Cette épidémie a aussi ouvert une brèche dans le paternalisme médical. Les patients étaient jeunes, très informés sur leur maladie. Contrairement à la plupart des patients en cancérologie, ceux atteints du VIH comprenaient très bien ce qui se passait, qu’ils allaient peut-être mourir. Pour la première fois a émergée cette notion «d’équipe», où patients et soignants co-construisent l’accompagnement thérapeutique, dont la fin de vie.


Que retenez-vous de votre expatriation au Canada ?

Après ces stages en oncologie et soins palliatifs, deux années passées au Canada ont profondément changé ma pratique de la médecine, et pas uniquement dans le domaine des soins palliatifs. J’ai découvert là-bas une structuration des équipes beaucoup moins pyramidale et hiérarchique. Par la suite, je n’étais plus «CHU-compatible» !

Le Canada reste bien sûr un exemple pour nous. Nous nous battons pour avoir un lit de soins palliatifs pour 100.000 habitants, nos collègues québécois disposent d’un lit pour 10.000 habitants et se battent pour améliorer encore ce ratio. Ce contraste entretient l’idée que l’on meurt mal en France, donc qu'il faudrait faire évoluer la loi. Je maintiens pour ma part que nous devons avant-tout pouvoir appliquer les lois existantes.   

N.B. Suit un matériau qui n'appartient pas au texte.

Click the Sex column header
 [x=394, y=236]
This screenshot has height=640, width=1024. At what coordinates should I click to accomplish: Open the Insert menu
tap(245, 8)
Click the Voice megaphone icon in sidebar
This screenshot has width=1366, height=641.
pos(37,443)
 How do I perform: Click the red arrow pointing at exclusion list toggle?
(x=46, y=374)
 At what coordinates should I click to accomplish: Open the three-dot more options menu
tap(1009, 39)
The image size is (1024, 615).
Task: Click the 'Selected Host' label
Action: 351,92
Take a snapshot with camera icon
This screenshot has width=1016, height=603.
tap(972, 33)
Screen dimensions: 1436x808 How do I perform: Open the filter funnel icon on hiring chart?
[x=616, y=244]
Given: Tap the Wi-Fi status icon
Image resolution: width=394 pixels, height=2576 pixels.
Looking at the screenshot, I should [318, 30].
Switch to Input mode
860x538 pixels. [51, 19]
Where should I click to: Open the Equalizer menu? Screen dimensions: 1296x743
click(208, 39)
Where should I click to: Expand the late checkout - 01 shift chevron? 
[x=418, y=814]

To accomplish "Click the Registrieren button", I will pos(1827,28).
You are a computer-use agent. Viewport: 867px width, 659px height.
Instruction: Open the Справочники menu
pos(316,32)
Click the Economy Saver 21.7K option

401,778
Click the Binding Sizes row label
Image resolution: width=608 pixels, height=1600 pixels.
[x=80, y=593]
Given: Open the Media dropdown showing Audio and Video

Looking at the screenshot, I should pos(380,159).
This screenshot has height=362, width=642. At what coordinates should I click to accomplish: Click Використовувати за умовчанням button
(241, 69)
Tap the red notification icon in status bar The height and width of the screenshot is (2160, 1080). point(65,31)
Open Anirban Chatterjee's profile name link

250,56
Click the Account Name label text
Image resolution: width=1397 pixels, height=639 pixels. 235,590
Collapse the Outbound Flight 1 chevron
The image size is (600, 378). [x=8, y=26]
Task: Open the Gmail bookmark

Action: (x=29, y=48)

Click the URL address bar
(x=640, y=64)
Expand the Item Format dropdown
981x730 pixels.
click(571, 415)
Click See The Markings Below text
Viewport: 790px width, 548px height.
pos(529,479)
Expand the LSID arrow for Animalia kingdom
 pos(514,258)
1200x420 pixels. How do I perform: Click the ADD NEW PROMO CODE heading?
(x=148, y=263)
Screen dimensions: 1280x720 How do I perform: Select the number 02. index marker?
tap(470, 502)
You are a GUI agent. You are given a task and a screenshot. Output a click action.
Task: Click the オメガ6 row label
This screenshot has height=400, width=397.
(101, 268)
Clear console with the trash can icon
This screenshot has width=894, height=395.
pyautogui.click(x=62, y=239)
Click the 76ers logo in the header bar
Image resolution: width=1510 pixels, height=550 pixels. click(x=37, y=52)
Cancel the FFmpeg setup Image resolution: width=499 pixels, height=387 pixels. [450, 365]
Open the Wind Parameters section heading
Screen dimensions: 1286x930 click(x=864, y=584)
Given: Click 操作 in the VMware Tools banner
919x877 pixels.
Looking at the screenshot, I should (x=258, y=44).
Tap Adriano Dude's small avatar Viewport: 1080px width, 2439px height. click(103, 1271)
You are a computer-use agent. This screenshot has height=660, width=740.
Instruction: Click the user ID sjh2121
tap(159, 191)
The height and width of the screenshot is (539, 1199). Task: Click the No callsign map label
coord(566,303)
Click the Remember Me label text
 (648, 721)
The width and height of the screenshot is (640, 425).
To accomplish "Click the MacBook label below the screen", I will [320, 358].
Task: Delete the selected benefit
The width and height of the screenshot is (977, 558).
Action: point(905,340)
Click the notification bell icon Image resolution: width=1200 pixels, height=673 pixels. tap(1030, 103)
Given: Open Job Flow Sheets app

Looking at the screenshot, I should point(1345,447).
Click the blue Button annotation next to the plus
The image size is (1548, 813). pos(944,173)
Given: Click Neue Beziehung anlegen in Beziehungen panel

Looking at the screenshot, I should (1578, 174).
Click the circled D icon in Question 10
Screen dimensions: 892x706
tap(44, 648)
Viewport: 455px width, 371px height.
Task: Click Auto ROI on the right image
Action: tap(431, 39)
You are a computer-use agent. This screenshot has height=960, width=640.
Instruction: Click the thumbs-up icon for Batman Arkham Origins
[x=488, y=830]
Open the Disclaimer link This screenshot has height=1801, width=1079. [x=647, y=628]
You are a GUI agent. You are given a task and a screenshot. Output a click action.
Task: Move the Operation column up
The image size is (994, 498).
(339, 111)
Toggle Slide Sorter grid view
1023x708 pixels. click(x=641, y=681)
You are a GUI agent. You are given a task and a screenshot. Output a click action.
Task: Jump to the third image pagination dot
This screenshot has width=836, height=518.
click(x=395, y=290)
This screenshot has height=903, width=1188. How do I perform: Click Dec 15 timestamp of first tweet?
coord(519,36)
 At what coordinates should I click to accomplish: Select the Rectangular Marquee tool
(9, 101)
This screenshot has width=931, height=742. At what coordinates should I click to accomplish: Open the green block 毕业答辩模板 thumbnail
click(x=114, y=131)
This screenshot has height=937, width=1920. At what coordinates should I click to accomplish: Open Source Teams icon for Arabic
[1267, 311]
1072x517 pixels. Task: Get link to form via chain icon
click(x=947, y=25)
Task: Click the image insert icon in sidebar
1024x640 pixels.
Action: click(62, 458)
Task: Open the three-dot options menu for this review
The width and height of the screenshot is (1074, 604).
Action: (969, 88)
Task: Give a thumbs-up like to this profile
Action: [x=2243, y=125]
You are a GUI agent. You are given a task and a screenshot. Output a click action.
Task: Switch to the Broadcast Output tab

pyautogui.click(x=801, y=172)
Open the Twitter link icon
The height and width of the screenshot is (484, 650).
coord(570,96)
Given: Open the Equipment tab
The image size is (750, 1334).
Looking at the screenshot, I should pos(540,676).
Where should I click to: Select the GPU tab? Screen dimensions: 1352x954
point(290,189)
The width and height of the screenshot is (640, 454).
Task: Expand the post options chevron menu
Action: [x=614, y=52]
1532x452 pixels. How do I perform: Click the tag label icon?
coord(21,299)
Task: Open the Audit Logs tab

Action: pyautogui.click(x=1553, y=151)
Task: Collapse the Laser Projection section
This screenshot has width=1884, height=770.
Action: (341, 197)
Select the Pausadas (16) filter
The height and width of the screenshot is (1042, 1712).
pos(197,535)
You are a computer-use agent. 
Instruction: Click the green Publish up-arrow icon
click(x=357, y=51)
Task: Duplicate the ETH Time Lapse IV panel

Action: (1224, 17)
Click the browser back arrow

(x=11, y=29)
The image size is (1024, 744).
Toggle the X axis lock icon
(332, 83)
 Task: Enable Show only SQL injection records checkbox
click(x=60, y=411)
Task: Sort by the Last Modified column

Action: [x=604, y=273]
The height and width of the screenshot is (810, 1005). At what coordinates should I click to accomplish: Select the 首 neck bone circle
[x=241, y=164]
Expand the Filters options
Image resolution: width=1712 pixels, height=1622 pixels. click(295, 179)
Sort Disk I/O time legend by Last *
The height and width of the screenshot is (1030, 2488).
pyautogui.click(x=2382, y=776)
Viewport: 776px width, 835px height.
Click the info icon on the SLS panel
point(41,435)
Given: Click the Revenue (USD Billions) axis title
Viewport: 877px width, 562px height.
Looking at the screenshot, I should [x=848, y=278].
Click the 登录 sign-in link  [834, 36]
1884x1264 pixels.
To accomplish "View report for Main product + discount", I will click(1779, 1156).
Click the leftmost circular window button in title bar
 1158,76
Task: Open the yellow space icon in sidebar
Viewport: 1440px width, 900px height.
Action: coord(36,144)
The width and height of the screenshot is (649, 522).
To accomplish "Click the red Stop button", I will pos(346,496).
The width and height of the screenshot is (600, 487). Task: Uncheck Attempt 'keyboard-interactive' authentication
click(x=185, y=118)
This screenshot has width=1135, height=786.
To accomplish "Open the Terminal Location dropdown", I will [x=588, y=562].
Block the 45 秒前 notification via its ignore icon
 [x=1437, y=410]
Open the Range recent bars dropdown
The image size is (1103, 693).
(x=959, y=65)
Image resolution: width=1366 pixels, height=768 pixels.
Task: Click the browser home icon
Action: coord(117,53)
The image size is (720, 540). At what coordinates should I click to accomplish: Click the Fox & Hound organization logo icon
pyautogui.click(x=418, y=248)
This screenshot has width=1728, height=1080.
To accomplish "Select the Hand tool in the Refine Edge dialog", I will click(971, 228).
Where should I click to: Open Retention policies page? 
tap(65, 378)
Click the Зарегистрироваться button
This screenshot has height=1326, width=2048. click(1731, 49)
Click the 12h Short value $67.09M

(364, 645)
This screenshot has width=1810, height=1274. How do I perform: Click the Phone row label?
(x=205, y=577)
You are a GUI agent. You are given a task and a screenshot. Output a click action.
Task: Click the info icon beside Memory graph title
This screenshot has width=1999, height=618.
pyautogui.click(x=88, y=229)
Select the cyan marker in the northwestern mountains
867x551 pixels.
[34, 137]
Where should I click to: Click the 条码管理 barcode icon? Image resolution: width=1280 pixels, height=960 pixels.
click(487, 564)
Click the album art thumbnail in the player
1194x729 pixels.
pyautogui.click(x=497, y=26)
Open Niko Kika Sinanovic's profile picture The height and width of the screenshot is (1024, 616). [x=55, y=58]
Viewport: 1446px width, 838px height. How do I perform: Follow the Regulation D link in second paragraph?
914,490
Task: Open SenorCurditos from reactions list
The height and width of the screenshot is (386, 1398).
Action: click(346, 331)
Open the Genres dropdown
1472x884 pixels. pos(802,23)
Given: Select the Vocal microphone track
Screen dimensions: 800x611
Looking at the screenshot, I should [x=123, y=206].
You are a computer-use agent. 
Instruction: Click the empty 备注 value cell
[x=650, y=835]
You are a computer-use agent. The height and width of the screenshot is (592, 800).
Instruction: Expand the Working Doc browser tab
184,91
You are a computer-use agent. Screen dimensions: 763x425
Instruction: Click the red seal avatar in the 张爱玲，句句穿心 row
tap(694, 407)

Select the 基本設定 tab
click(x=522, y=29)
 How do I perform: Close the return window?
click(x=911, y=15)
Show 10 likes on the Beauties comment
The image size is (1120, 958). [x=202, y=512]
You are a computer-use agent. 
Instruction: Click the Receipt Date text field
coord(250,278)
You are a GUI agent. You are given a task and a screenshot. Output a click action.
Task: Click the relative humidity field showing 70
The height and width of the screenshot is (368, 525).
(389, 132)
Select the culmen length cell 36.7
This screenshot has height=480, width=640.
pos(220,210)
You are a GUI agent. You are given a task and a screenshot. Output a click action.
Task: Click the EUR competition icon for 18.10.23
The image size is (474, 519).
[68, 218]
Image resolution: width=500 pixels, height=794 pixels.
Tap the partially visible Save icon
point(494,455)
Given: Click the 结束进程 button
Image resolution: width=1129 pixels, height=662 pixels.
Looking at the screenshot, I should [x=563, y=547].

Malgré votre grande expérience des soins palliatifs, appréhendez-vous parfois d’entrer dans une chambre ?

Bien sûr. Il m'arrive, devant la porte, de devoir inspirer très longuement.  Chaque rencontre est unique et l'expérience n’y change rien. Ce que j’ai acquis au fil du temps, c’est une plus grande confiance dans la force de la relation avec le patient. J’ai désormais plus facilement la conviction que nous allons trouver ensemble le meilleur chemin pour lui.

Pour autant, j’ai toujours cette appréhension de ne pas être à la hauteur des attentes du patient. Non pas dans le domaine technique, mais bien en termes d’humanité. Cela, je crois que ce n’est jamais gagné.